Each line below should be written out again exactly.

DATA FOR ANALYSIS |

----

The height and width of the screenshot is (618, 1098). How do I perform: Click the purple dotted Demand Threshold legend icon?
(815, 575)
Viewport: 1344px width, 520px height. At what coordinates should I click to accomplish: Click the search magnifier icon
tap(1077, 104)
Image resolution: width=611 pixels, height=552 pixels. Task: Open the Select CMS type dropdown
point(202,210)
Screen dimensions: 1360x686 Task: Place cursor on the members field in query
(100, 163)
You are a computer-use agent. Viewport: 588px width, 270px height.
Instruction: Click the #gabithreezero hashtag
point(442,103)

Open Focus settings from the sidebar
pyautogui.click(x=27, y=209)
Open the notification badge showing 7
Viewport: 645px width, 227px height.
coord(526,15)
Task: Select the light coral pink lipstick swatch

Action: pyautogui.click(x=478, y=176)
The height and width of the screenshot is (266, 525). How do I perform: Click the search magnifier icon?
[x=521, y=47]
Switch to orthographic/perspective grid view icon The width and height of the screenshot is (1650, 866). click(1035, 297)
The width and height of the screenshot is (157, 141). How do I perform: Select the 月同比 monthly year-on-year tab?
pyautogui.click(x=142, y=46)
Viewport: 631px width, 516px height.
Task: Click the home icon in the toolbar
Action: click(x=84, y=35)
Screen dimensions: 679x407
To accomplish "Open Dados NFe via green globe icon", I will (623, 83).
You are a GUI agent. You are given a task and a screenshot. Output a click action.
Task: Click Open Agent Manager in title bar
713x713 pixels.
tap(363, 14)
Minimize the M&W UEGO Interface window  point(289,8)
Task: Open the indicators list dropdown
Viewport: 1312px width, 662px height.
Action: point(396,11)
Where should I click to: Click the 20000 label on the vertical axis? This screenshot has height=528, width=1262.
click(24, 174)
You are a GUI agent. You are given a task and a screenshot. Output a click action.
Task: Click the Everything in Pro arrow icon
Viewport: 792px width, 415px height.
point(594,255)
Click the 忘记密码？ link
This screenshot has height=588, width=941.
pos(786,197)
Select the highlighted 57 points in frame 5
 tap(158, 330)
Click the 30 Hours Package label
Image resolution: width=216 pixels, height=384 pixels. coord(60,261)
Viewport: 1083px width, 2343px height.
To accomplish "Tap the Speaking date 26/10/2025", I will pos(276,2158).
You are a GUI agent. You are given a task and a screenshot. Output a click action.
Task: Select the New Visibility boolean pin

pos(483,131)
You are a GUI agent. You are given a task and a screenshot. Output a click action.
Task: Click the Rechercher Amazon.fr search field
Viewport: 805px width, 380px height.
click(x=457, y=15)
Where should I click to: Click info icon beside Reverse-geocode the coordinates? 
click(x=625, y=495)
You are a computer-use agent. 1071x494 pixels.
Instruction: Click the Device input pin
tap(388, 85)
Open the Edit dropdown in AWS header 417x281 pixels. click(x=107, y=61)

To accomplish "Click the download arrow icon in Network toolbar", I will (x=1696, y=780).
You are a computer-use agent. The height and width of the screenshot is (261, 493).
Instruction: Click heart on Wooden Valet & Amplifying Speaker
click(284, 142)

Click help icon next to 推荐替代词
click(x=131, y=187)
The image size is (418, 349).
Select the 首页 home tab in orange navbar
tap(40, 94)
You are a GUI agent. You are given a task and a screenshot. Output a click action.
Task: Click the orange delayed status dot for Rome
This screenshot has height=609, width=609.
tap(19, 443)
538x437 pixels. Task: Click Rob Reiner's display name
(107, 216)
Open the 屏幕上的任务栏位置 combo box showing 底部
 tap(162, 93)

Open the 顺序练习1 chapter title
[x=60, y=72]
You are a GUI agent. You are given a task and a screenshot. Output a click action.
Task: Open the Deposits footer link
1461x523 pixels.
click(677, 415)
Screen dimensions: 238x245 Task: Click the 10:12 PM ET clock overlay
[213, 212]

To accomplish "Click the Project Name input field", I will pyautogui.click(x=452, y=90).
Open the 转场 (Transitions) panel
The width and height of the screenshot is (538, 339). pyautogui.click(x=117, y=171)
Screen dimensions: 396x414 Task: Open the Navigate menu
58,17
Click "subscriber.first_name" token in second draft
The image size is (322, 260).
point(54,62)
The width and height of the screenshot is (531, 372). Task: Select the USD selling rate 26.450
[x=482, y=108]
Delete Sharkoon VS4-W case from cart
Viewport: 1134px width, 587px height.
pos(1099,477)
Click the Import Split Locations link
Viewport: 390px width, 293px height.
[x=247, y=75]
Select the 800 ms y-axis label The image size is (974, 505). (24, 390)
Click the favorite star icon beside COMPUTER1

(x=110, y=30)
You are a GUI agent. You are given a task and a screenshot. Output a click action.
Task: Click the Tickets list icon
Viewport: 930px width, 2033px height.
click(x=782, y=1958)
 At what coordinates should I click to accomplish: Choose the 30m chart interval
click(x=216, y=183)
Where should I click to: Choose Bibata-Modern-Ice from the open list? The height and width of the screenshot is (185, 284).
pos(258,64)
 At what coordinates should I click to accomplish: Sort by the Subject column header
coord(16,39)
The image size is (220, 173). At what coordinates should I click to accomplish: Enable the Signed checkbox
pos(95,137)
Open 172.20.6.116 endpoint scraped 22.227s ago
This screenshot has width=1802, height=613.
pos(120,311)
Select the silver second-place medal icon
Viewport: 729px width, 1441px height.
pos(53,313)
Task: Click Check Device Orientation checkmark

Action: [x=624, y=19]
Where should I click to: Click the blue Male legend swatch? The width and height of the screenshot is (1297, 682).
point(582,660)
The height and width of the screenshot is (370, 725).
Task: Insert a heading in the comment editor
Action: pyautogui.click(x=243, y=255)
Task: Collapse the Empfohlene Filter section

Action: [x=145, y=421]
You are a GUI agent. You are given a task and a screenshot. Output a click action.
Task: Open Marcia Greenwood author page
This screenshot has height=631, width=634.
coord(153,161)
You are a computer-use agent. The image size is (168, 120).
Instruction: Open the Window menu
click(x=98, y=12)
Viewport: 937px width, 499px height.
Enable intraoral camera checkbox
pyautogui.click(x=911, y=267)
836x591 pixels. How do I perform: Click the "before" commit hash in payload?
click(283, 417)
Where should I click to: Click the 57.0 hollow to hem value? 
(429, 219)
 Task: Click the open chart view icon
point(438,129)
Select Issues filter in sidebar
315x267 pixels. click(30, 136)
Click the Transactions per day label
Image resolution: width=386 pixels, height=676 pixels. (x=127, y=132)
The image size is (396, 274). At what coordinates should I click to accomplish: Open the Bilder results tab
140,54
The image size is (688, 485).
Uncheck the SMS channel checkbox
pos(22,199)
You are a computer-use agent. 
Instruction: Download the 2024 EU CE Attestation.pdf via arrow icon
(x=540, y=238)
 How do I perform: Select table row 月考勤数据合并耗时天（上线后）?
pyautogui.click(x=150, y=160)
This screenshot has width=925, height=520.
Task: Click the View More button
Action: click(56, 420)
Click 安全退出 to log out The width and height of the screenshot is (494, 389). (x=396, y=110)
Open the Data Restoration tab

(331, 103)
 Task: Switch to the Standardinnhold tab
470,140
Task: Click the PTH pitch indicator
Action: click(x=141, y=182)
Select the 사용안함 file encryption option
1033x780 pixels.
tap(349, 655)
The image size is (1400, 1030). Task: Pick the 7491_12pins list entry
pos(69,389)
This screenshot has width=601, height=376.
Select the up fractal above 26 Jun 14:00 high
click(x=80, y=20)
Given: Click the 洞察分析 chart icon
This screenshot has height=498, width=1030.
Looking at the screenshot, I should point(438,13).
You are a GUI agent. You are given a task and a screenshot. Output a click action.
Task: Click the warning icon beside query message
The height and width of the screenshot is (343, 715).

----

REPLY |
The height and width of the screenshot is (618, 1098). How do I perform: Click the purple dotted Demand Threshold legend icon?
(815, 575)
Viewport: 1344px width, 520px height. At what coordinates should I click to accomplish: Click the search magnifier icon
tap(1077, 104)
Image resolution: width=611 pixels, height=552 pixels. Task: Open the Select CMS type dropdown
point(202,210)
Screen dimensions: 1360x686 Task: Place cursor on the members field in query
(100, 163)
You are a computer-use agent. Viewport: 588px width, 270px height.
Instruction: Click the #gabithreezero hashtag
point(442,103)

Open Focus settings from the sidebar
pyautogui.click(x=27, y=209)
Open the notification badge showing 7
Viewport: 645px width, 227px height.
coord(526,15)
Task: Select the light coral pink lipstick swatch

Action: pyautogui.click(x=478, y=176)
The height and width of the screenshot is (266, 525). How do I perform: Click the search magnifier icon?
[x=521, y=47]
Switch to orthographic/perspective grid view icon The width and height of the screenshot is (1650, 866). click(1035, 297)
The width and height of the screenshot is (157, 141). How do I perform: Select the 月同比 monthly year-on-year tab?
pyautogui.click(x=142, y=46)
Viewport: 631px width, 516px height.
Task: Click the home icon in the toolbar
Action: click(x=84, y=35)
Screen dimensions: 679x407
To accomplish "Open Dados NFe via green globe icon", I will (623, 83).
You are a GUI agent. You are given a task and a screenshot. Output a click action.
Task: Click Open Agent Manager in title bar
713x713 pixels.
tap(363, 14)
Minimize the M&W UEGO Interface window  point(289,8)
Task: Open the indicators list dropdown
Viewport: 1312px width, 662px height.
Action: point(396,11)
Where should I click to: Click the 20000 label on the vertical axis? This screenshot has height=528, width=1262.
click(24, 174)
You are a GUI agent. You are given a task and a screenshot. Output a click action.
Task: Click the Everything in Pro arrow icon
Viewport: 792px width, 415px height.
point(594,255)
Click the 忘记密码？ link
This screenshot has height=588, width=941.
pos(786,197)
Select the highlighted 57 points in frame 5
 tap(158, 330)
Click the 30 Hours Package label
Image resolution: width=216 pixels, height=384 pixels. coord(60,261)
Viewport: 1083px width, 2343px height.
To accomplish "Tap the Speaking date 26/10/2025", I will pos(276,2158).
You are a GUI agent. You are given a task and a screenshot. Output a click action.
Task: Select the New Visibility boolean pin

pos(483,131)
You are a GUI agent. You are given a task and a screenshot. Output a click action.
Task: Click the Rechercher Amazon.fr search field
Viewport: 805px width, 380px height.
click(x=457, y=15)
Where should I click to: Click info icon beside Reverse-geocode the coordinates? 
click(x=625, y=495)
You are a computer-use agent. 1071x494 pixels.
Instruction: Click the Device input pin
tap(388, 85)
Open the Edit dropdown in AWS header 417x281 pixels. click(x=107, y=61)

To accomplish "Click the download arrow icon in Network toolbar", I will (x=1696, y=780).
You are a computer-use agent. The height and width of the screenshot is (261, 493).
Instruction: Click heart on Wooden Valet & Amplifying Speaker
click(284, 142)

Click help icon next to 推荐替代词
click(x=131, y=187)
The image size is (418, 349).
Select the 首页 home tab in orange navbar
tap(40, 94)
You are a GUI agent. You are given a task and a screenshot. Output a click action.
Task: Click the orange delayed status dot for Rome
This screenshot has height=609, width=609.
tap(19, 443)
538x437 pixels. Task: Click Rob Reiner's display name
(107, 216)
Open the 屏幕上的任务栏位置 combo box showing 底部
 tap(162, 93)

Open the 顺序练习1 chapter title
[x=60, y=72]
You are a GUI agent. You are given a task and a screenshot. Output a click action.
Task: Open the Deposits footer link
1461x523 pixels.
click(677, 415)
Screen dimensions: 238x245 Task: Click the 10:12 PM ET clock overlay
[213, 212]

To accomplish "Click the Project Name input field", I will pyautogui.click(x=452, y=90).
Open the 转场 (Transitions) panel
The width and height of the screenshot is (538, 339). pyautogui.click(x=117, y=171)
Screen dimensions: 396x414 Task: Open the Navigate menu
58,17
Click "subscriber.first_name" token in second draft
The image size is (322, 260).
point(54,62)
The width and height of the screenshot is (531, 372). Task: Select the USD selling rate 26.450
[x=482, y=108]
Delete Sharkoon VS4-W case from cart
Viewport: 1134px width, 587px height.
pos(1099,477)
Click the Import Split Locations link
Viewport: 390px width, 293px height.
[x=247, y=75]
Select the 800 ms y-axis label The image size is (974, 505). (24, 390)
Click the favorite star icon beside COMPUTER1

(x=110, y=30)
You are a GUI agent. You are given a task and a screenshot. Output a click action.
Task: Click the Tickets list icon
Viewport: 930px width, 2033px height.
click(x=782, y=1958)
 At what coordinates should I click to accomplish: Choose the 30m chart interval
click(x=216, y=183)
Where should I click to: Choose Bibata-Modern-Ice from the open list? The height and width of the screenshot is (185, 284).
pos(258,64)
 At what coordinates should I click to accomplish: Sort by the Subject column header
coord(16,39)
The image size is (220, 173). At what coordinates should I click to accomplish: Enable the Signed checkbox
pos(95,137)
Open 172.20.6.116 endpoint scraped 22.227s ago
This screenshot has width=1802, height=613.
pos(120,311)
Select the silver second-place medal icon
Viewport: 729px width, 1441px height.
pos(53,313)
Task: Click Check Device Orientation checkmark

Action: [x=624, y=19]
Where should I click to: Click the blue Male legend swatch? The width and height of the screenshot is (1297, 682).
point(582,660)
The height and width of the screenshot is (370, 725).
Task: Insert a heading in the comment editor
Action: pyautogui.click(x=243, y=255)
Task: Collapse the Empfohlene Filter section

Action: [x=145, y=421]
You are a GUI agent. You are given a task and a screenshot. Output a click action.
Task: Open Marcia Greenwood author page
This screenshot has height=631, width=634.
coord(153,161)
You are a computer-use agent. The image size is (168, 120).
Instruction: Open the Window menu
click(x=98, y=12)
Viewport: 937px width, 499px height.
Enable intraoral camera checkbox
pyautogui.click(x=911, y=267)
836x591 pixels. How do I perform: Click the "before" commit hash in payload?
click(283, 417)
Where should I click to: Click the 57.0 hollow to hem value? 
(429, 219)
 Task: Click the open chart view icon
point(438,129)
Select Issues filter in sidebar
315x267 pixels. click(30, 136)
Click the Transactions per day label
Image resolution: width=386 pixels, height=676 pixels. (x=127, y=132)
The image size is (396, 274). At what coordinates should I click to accomplish: Open the Bilder results tab
140,54
The image size is (688, 485).
Uncheck the SMS channel checkbox
pos(22,199)
You are a computer-use agent. 
Instruction: Download the 2024 EU CE Attestation.pdf via arrow icon
(x=540, y=238)
 How do I perform: Select table row 月考勤数据合并耗时天（上线后）?
pyautogui.click(x=150, y=160)
This screenshot has width=925, height=520.
Task: Click the View More button
Action: click(56, 420)
Click 安全退出 to log out The width and height of the screenshot is (494, 389). (x=396, y=110)
Open the Data Restoration tab

(331, 103)
 Task: Switch to the Standardinnhold tab
470,140
Task: Click the PTH pitch indicator
Action: click(x=141, y=182)
Select the 사용안함 file encryption option
1033x780 pixels.
tap(349, 655)
The image size is (1400, 1030). Task: Pick the 7491_12pins list entry
pos(69,389)
This screenshot has width=601, height=376.
Select the up fractal above 26 Jun 14:00 high
click(x=80, y=20)
Given: Click the 洞察分析 chart icon
This screenshot has height=498, width=1030.
Looking at the screenshot, I should point(438,13).
You are a GUI agent. You are given a task and a screenshot. Output a click action.
Task: Click the warning icon beside query message
The height and width of the screenshot is (343, 715).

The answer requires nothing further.